Wednesday, February 08, 2012

Lost Cricket Pitches (South Essex)

I have an interest in Photography (I'm a photography lecturer) and have recently been inspired by a fellow lecturer and mate of mine Matt Lyndsey because of his knowledge and passion for German contemporary photography. This area of photography has been influential in a several movements within of photography two of which I've grown to appreciate - Deadpan and Topography. The combination of the two has led me to start investigating the prospects of a long term project based on photographing the Topography of disused cricket pitches, whilst at the same time exploring the potential demise of cricket and the reasons for the disappearance of these cricket grounds. The project also looks into ideas of nostalgia and the evergreen idea that things used to be better for some reason back in the old days.

Off the back of yesterdays post I've now discovered that within just a mile of where I live there are now certainly 5 cricket pitches that have disappeared within the last 50 years, some very recently, one in the last 10-15 years and two new ones in the 1950's and 60's.

Unfortunately I haven't got access to photoshop at the minute otherwise I'd link a map to the blog, but the first new discovery is -

Dry Street Cricket Pitch, Langdon Hills, Essex

Have a look at this link here that describes a Prison of War camp in WWII following the description, the author Mr Ken Porter (Who is a passionate cricket player) goes on to describe the use of the field once the POW camp was de-commissioned....

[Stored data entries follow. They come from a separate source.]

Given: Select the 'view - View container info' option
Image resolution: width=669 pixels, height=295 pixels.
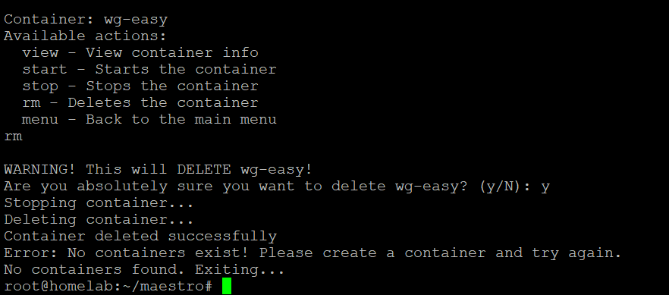Looking at the screenshot, I should click(x=140, y=53).
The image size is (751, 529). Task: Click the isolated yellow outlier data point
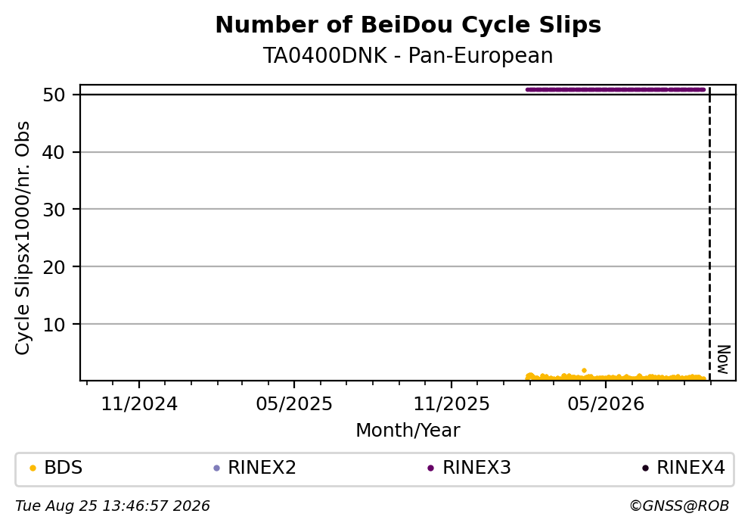(x=584, y=370)
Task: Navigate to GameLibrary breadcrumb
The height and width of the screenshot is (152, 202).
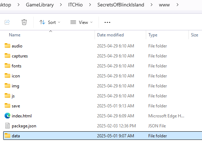Action: click(x=40, y=5)
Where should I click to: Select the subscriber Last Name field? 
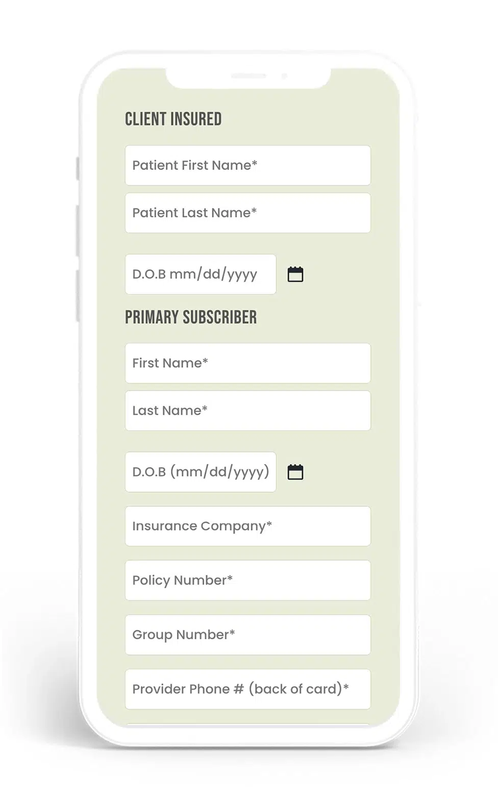coord(248,410)
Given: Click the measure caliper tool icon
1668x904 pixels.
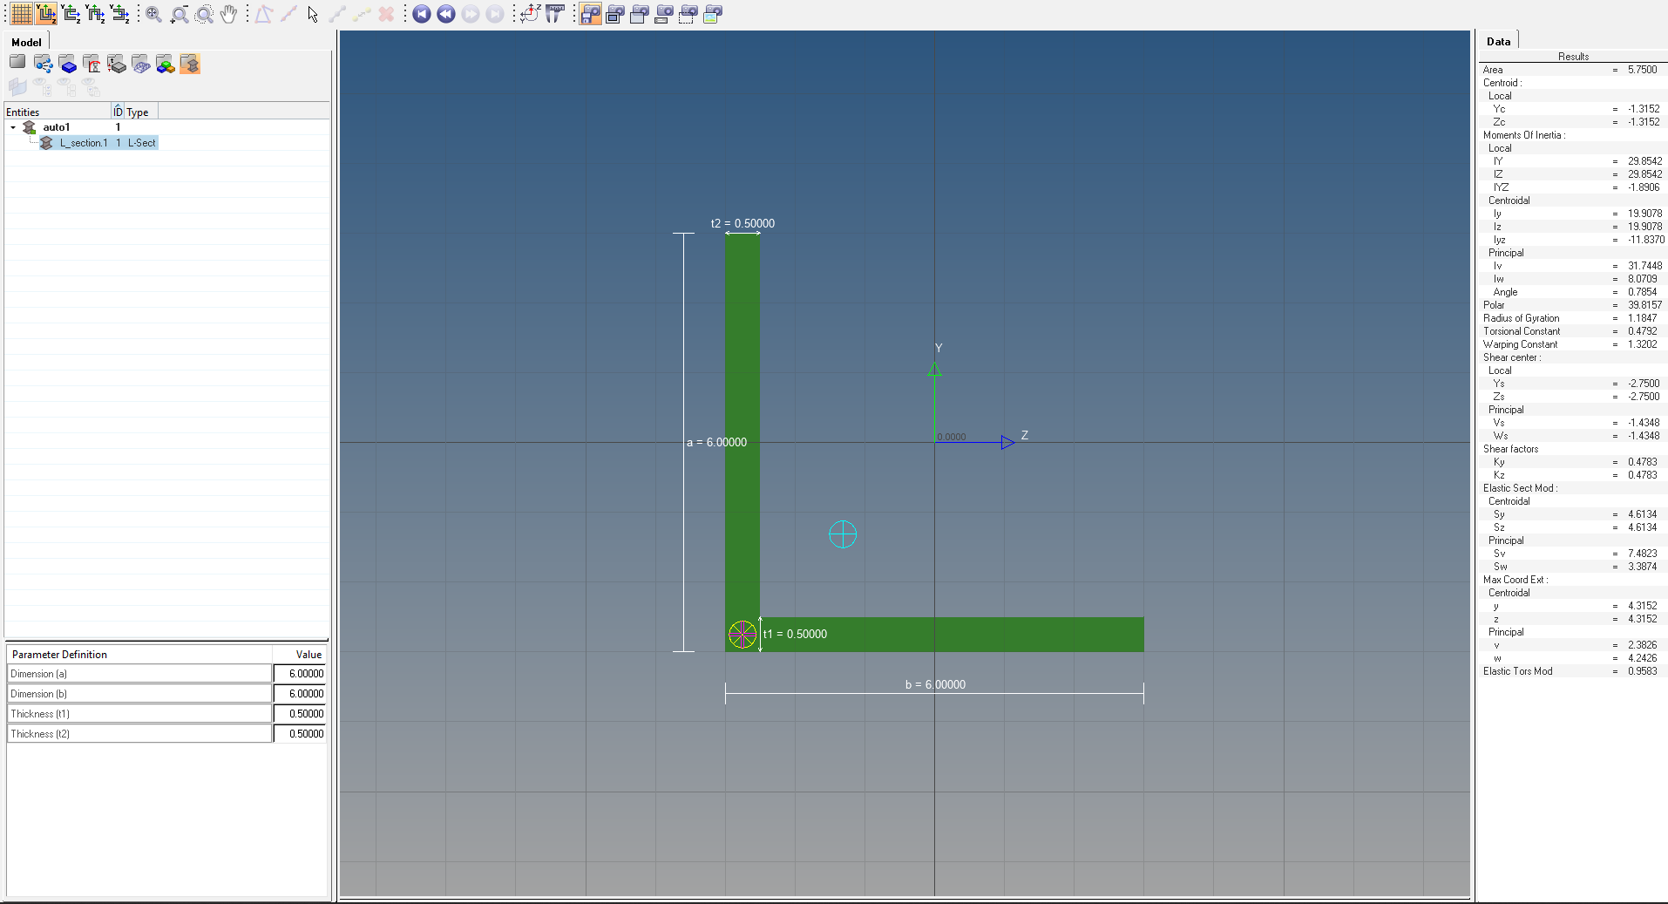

The camp eventually closed in September 1948 when it was taken over by Shell to house its workers at Coryton. Shell moved out in 1951 and though the Local Council and the Basildon Corporation considered using the facilities it was eventually demolished. In the late 1950s and early 1960s it became the home of Westley Cricket Club before reverting to a picnic area for those visiting the country park.

On the same website, there's also a mention that the plinth (Foundations) of the pavillion is still there somewhere. Looking at ariel shots on Google earth you can see the field at the junction of the B1007 and Dry street, it's rectangualr in shape and south of Dry Street at the junction, adjacent to the marked 'Annexe Trevelyn'. So once the weather shapes up I'll go and have a look around. The field is very interesting from my own cricket perspective, as this is the very first filed that Joe, Ben and I played cricket in when Joe broke his arm prior to going surfing, so it's the very place my involvement in cricket started. It's a very pleasent field, surrounded by broard leaf wookdland including Oaks, but very rectangualr, so at the moment I still have a little doubt as to its authenticity and will need to get it varified.